¿Y la sala de gritos?

Por Andrea Hernández

Cuando sufrimos, desearíamos encerrarnos en un lugar y descargar nuestras emociones

Por Sofía Luján

Cierta mujer, en un hospital, salió del cuarto donde yacía su hermano enfermo, y preguntó a una enfermera: «Señorita, veo una sala para orar, una sala para descansar, pero ¿dónde está la sala para gritar?». Cuando sufrimos, desearíamos encerrarnos en un lugar y descargar nuestras emociones, ya sea a través de llanto incontrolable, un buen grito o una sesión de patadas o golpes a un costal para boxear. La realidad es que todos, aun los que aman y obedecen a Jesús, sufrimos.

No podemos evitar vivir en un mundo caído donde las catástrofes ocurren y está lleno de violencia y maldad. Tampoco podemos ignorar el hecho de que Dios creó seres con libre voluntad. Hubiera sido muy fácil crear robots que respondieran con un botón, pero nosotros mismos no querríamos un novio o una amiga que dijeran siempre lo correcto. Elegiríamos vez tras vez a alguien que, de su debilidad y humor cambiante, dijera una sola vez, con toda sinceridad: «Te quiero».

Así que Dios, al tomar ese riesgo de darnos libertad, sabía que no elegir lo bueno, conllevaría a buscar lo malo. Y esa maldad ha provocado desperfectos en nuestro mundo: gente mala que se dedica al crimen, un medio ambiente descuidado que se ha deteriorado, enfermedades contagiosas que son producto de liberalidad sexual.

Aún más, tenemos un Dios que conoce el sufrimiento de primera mano. Recuerdo la historia del padre Damián que viajó a Hawai para atender una colonia de leprosos. Los cuidaba y atendía con cariño. Estaba al tanto de sus necesidades, hasta que un día se puso en pie para comenzar su sermón y dijo: «Hermanos, nosotros los que tenemos lepra...».

El padre Damián se había contagiado de la terrible enfermedad. Ya no era un extranjero viniendo en su ayuda. Ya no era un turista o un visitante. Era parte de ellos. Así también Jesús habitó un cuerpo humano. Dios hecho carne sufrió una muerte violenta. Quizá aquella noche en el Getsemaní Él también pedía su sala de gritos. Tal como lo dijo Dios muchos años atrás, el Salvador sería un varón de dolores, experimentado en quebranto.

¿Y qué hicimos cuando él sufrió? Escondimos de Él el rostro. Cuando sufrimos, pensamos que nadie más entiende nuestra pena. Cuando otros sufren, tendemos a buscar excusas para apartarnos. Si bien algo en nosotros nos pudiera mover a estar con ellos, nos sentimos torpes con las palabras y vacíos en pensamientos. ¿Qué decir ante un enfermo terminal? ¿Cómo consolar al que ignora el paradero de su pariente que ha sido secuestrado?

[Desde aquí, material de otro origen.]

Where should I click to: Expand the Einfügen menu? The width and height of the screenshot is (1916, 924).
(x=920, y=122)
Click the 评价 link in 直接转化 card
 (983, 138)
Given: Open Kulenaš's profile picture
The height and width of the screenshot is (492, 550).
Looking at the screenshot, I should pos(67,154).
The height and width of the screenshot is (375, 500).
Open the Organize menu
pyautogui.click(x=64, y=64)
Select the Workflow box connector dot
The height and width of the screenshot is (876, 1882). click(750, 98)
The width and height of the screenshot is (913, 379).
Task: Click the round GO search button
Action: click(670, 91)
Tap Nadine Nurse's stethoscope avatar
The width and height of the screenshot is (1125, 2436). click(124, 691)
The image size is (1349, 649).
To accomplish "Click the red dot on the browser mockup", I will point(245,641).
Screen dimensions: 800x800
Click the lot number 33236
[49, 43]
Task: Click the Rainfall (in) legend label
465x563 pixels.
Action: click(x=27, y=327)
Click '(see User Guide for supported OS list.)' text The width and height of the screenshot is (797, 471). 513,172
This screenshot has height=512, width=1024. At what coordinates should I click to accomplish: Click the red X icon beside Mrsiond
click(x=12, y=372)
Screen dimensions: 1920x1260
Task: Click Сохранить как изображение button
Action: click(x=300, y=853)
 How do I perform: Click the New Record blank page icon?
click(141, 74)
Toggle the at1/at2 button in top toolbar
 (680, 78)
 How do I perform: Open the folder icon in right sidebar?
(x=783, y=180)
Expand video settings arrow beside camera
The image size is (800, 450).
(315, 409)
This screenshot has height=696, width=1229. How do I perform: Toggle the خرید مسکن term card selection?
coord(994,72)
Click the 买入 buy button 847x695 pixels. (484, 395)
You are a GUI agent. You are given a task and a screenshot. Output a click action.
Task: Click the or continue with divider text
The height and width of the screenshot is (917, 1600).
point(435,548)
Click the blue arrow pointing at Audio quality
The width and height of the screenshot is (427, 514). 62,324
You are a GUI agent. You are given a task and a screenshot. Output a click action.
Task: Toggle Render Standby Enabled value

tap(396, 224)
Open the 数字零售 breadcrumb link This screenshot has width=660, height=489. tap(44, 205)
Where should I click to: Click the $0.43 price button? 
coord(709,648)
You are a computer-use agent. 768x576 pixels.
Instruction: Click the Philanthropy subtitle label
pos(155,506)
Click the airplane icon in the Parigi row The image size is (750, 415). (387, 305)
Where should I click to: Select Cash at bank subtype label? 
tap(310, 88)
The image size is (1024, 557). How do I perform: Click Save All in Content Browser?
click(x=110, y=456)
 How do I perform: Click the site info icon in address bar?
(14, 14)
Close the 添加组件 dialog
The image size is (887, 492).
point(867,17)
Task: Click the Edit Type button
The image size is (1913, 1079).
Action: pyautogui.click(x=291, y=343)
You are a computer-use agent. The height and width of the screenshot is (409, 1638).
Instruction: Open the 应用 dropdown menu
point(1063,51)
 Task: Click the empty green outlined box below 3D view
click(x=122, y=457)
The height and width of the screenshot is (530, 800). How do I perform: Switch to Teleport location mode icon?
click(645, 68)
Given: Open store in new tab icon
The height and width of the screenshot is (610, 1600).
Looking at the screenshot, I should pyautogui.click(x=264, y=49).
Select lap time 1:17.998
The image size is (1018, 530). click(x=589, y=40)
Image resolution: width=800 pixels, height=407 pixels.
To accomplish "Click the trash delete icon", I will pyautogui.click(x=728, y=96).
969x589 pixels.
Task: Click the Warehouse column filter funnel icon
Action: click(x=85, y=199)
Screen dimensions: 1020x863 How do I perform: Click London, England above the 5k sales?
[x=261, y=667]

Pero nuestro Dios sabe lo que es el dolor. Y sobre todo es el único que puede consolar el corazón más dolido. En el momento del llanto, nadie comprende los porqués. Solo hasta años después algunas experiencias adquieren perspectiva y encontramos lo bueno en ellas.

Pienso en un parto. ¿Por qué debe doler tanto? ¿Por qué Dios no ingenió un medio más sencillo para traer una vida al mundo? Aun la cesárea cobra las cuentas, pues si bien el parto no es como uno normal, la recuperación tarda más tiempo y la herida nos recuerda la crisis del nacimiento.

Sin embargo, concluyo que tiene que doler así, porque lo que resulta es la experiencia más bella de una mujer. El amor que se desborda por esa criatura que anidó en el vientre y se abre paso al mundo no se compara con ningún otro sentimiento en el planeta. A veces tiene que doler para que se produzcan las emociones, las experiencias, las vivencias, los recuerdos, las marcas más profundas, perfectas y santas en nuestras vidas.

Mientras tanto, al ir cruzando el umbral del dolor, recordemos que se vale buscar una sala de gritos. Allí estará Dios, esperando que nos desahoguemos, para después abrazarnos y susurrarnos: «Lo sé. Yo estuve allí, pero ahora estoy contigo».

Que estas palabras consuelen nuestro corazón.